Work item:
Exactly and only the lines from the first entry through the line with "Image resolution: width=991" should be copied, both ends included, with no pictures.

Stored items:
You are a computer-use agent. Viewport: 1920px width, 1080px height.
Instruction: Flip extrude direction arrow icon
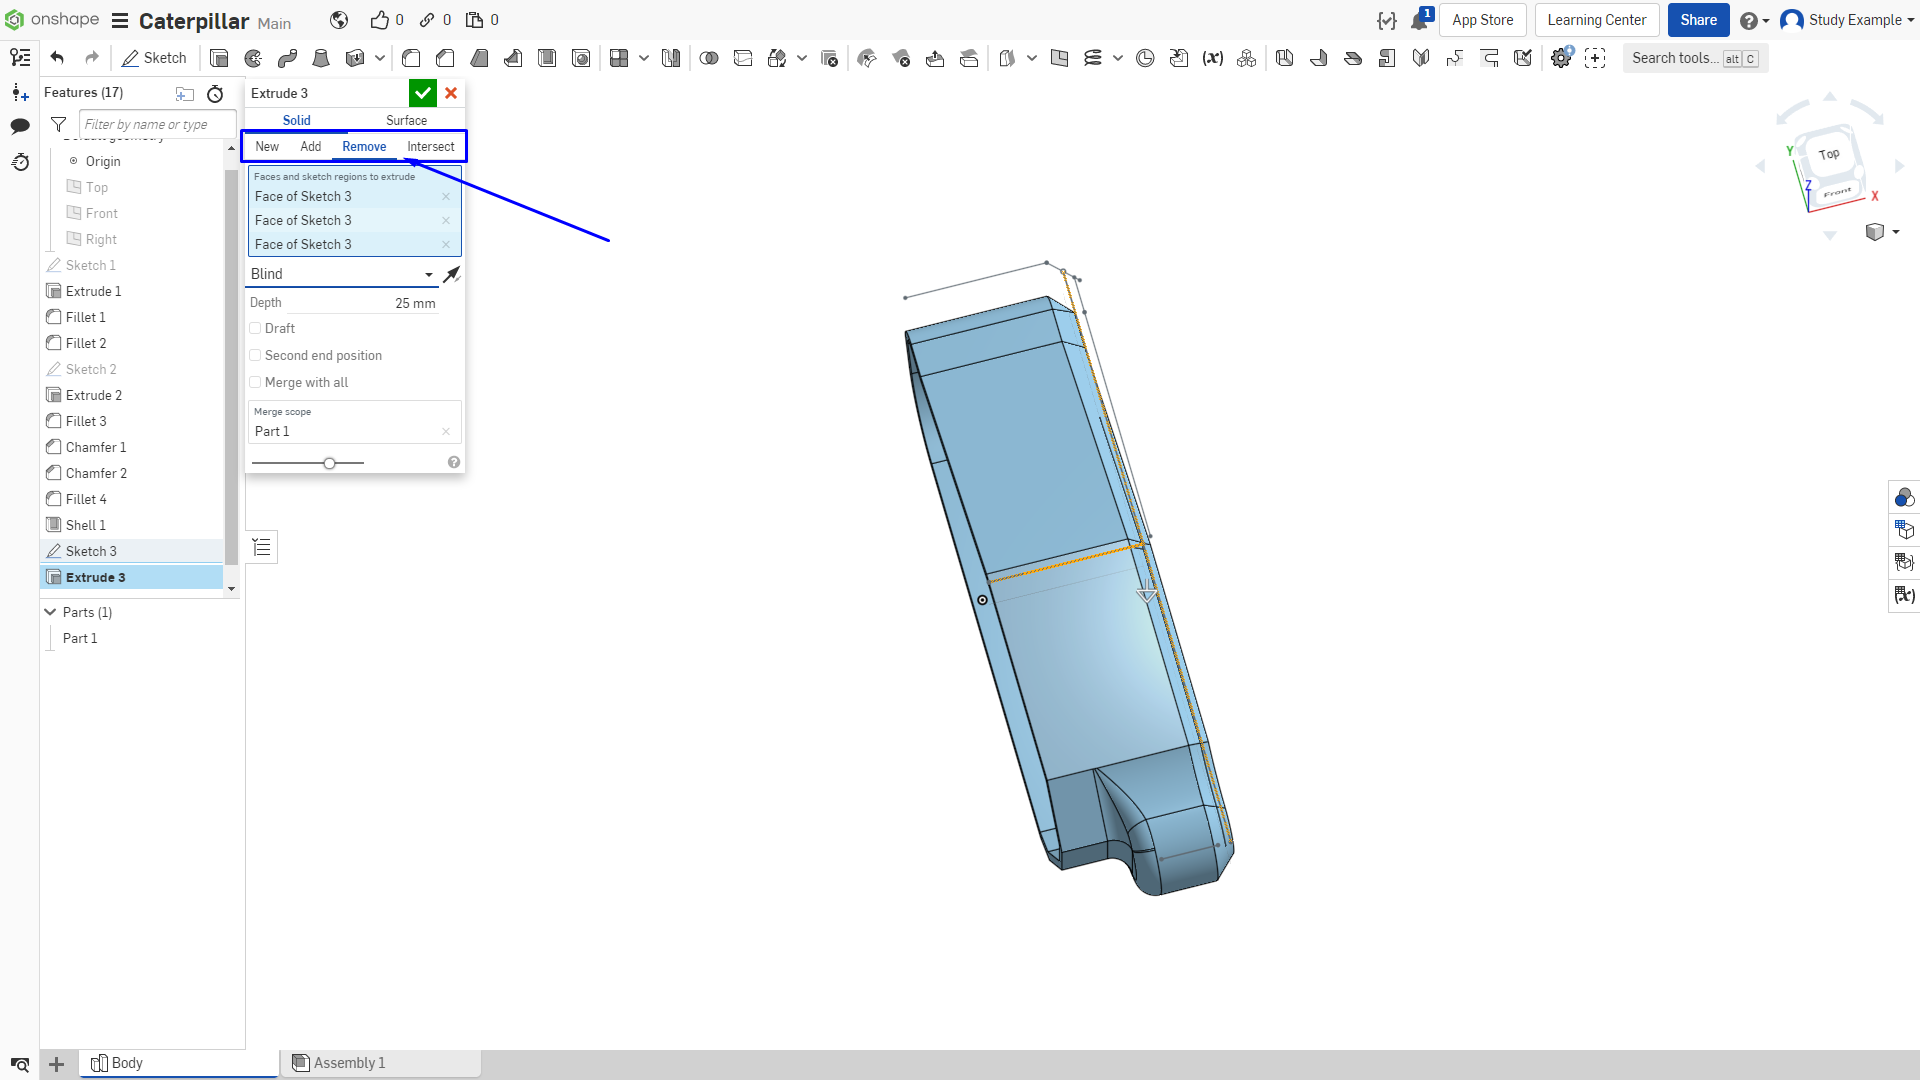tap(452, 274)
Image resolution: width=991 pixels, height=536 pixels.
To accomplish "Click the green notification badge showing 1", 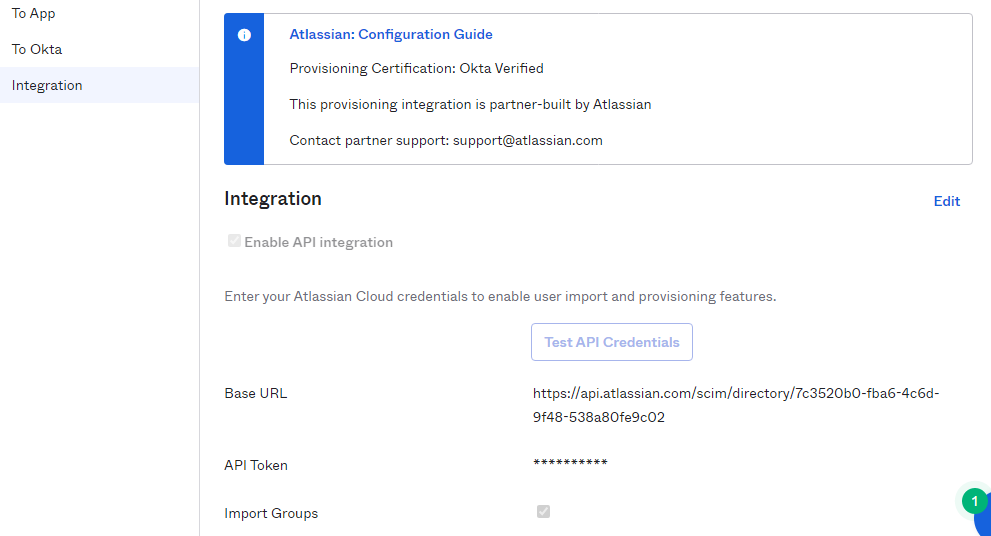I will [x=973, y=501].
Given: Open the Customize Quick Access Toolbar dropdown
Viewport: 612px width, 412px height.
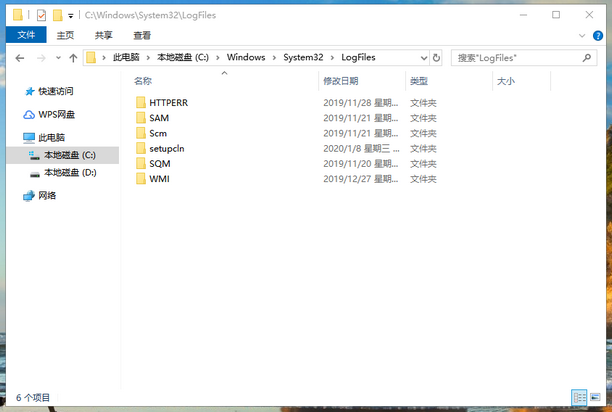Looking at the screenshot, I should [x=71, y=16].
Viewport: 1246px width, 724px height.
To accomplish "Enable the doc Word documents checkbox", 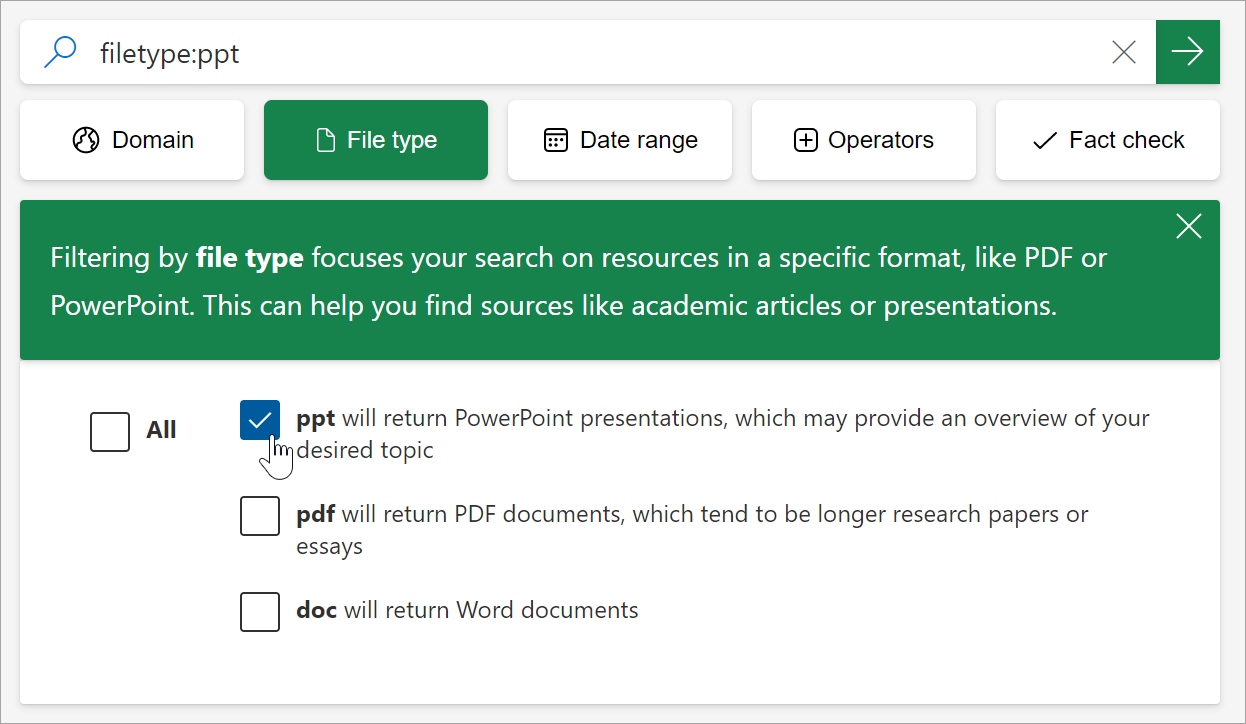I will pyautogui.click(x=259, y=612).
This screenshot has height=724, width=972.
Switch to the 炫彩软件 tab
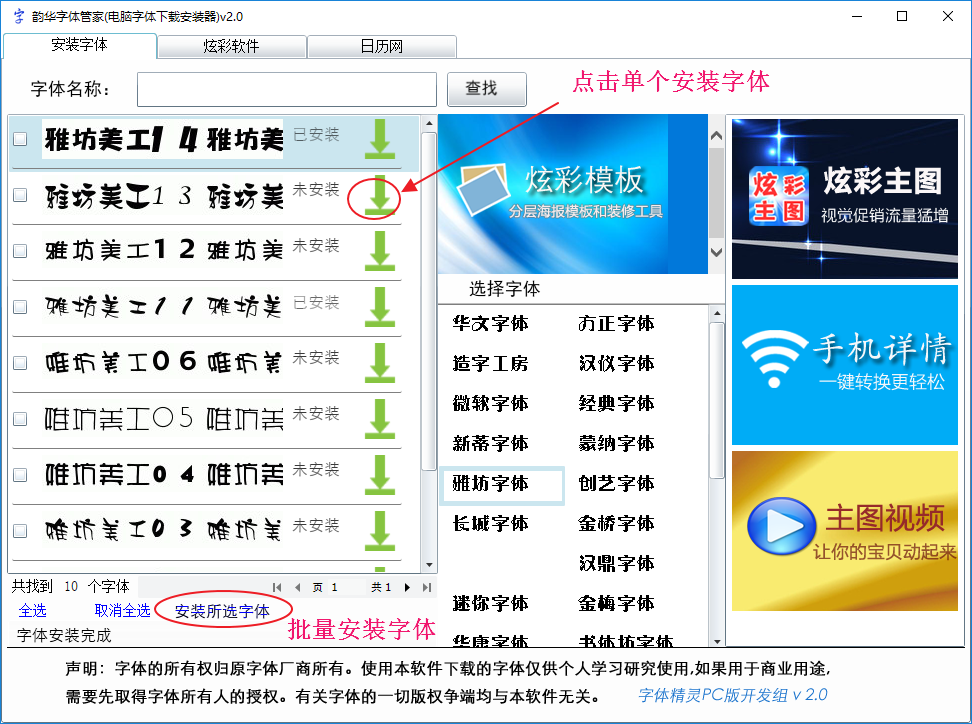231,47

Your solution:
You are a computer-use agent. Viewport: 1920px width, 1080px height.
Instruction: Flip extrude direction arrow icon
tap(452, 274)
Image resolution: width=991 pixels, height=536 pixels.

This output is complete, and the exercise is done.